2.) Next, try 5 machines, 4 threads each. Set a time limit for the crawl. What is the WebPage count?
3.) Next, try 5 machines, 4 threads each, but use distinct/separate databases. Set a time limit for the crawl. What is the WebPage count?
4.) Realize there are two mindsets in crawling, crawling and information retrieval: First stage, crawling, which generates a nice list of links, second, information retrieval, for which you don't need to worry about Discoveries or cross-process/machine communication. As a point, envision what it would take for Google (when crawling) to inform every other machine involved in the crawling. Google doesn't operate like this - they have a set of machines used for discovering new links and a set of machines used for revisiting - there is little (no) need for machines crawling yahoo.com to let the machines crawling arachnode.net know of yahoo.com's progress. So, this conveyed - look at EngineActions - if you have one set of machines dedicated to Crawling, then you'll probably want to enable cross-process/machine communication - for the 'information retrieval'/re-crawl - point GetCrawlRequests(...); at a list (DB) of CrawlRequests, SERIALIZE, and delete before ending the transaction - you won't need to worry about cross-process/machine synchronization - you can actually turn off inserting Discoveries - ApplicationSettings.InsertDiscoveries - read Cache.cs, the whole thing.
5.) No two crawling scenarios are exactly alike - AN does its best to be a one-size-fits-all crawling engine but some thinking/planning does need to be applied to the application of AN's technology when multiple machines are employed.

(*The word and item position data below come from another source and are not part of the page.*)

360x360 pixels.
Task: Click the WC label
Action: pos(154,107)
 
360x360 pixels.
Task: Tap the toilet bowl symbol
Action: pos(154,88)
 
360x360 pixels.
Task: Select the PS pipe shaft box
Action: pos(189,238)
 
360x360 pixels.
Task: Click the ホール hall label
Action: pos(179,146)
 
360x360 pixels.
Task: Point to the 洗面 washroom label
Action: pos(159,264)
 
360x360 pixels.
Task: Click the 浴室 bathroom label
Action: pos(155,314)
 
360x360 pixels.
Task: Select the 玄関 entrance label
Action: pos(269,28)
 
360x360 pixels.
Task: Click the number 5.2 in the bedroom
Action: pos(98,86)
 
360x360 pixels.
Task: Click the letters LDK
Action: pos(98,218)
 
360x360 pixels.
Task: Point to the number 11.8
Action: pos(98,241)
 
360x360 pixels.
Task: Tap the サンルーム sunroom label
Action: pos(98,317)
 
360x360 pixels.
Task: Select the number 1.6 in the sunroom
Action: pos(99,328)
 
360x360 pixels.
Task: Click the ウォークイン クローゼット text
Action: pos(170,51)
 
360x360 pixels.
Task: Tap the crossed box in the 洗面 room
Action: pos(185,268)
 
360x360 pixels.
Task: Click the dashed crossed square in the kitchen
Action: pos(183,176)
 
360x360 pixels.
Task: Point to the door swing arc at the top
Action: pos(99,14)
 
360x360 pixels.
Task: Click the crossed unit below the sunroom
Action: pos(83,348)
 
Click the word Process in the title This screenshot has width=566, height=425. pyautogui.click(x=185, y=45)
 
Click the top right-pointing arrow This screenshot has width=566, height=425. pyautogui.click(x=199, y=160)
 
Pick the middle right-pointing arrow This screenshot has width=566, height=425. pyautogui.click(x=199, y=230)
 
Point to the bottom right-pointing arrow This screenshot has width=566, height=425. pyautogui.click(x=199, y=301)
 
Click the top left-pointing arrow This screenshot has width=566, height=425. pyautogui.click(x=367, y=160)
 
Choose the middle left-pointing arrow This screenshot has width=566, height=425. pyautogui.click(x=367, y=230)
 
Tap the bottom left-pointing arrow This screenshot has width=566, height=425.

I will follow up with more information, but please let me know your results...
For best service when you require assistance:
Thanks for the detailed explaination! I will try the single/multiple processes cases and let you know.
One more question: to increase the number of threads, should I just modify "MaximumNumberOfCrawlThreads" or I need to add corresponding "127.0.0.1"s to ProxyServers.txt?
I am writing up some instructions with screenshots using a virtual machine to simulate cross-machine caching.
Did you finish the documents for setting up on multiple machines. Is there any information I can have on setting up multiple machines.
I dug into the code (I use something a bit different for my scale-out crawl scenarios) and decided to polish up a few things...
I am working on checking in what I have - this new code addresses a LOT of conditions...
Look for something, tomorrow... (there are still a couple of bugs/conditions to solve...)
Just one more condition to solve, so it seems... perhaps tomorrow is the day.
Looking forward to the info. Thank you so much for all the hard work.
Did the documentation ever get finished?
Yes, and this code is available to the Commercial License.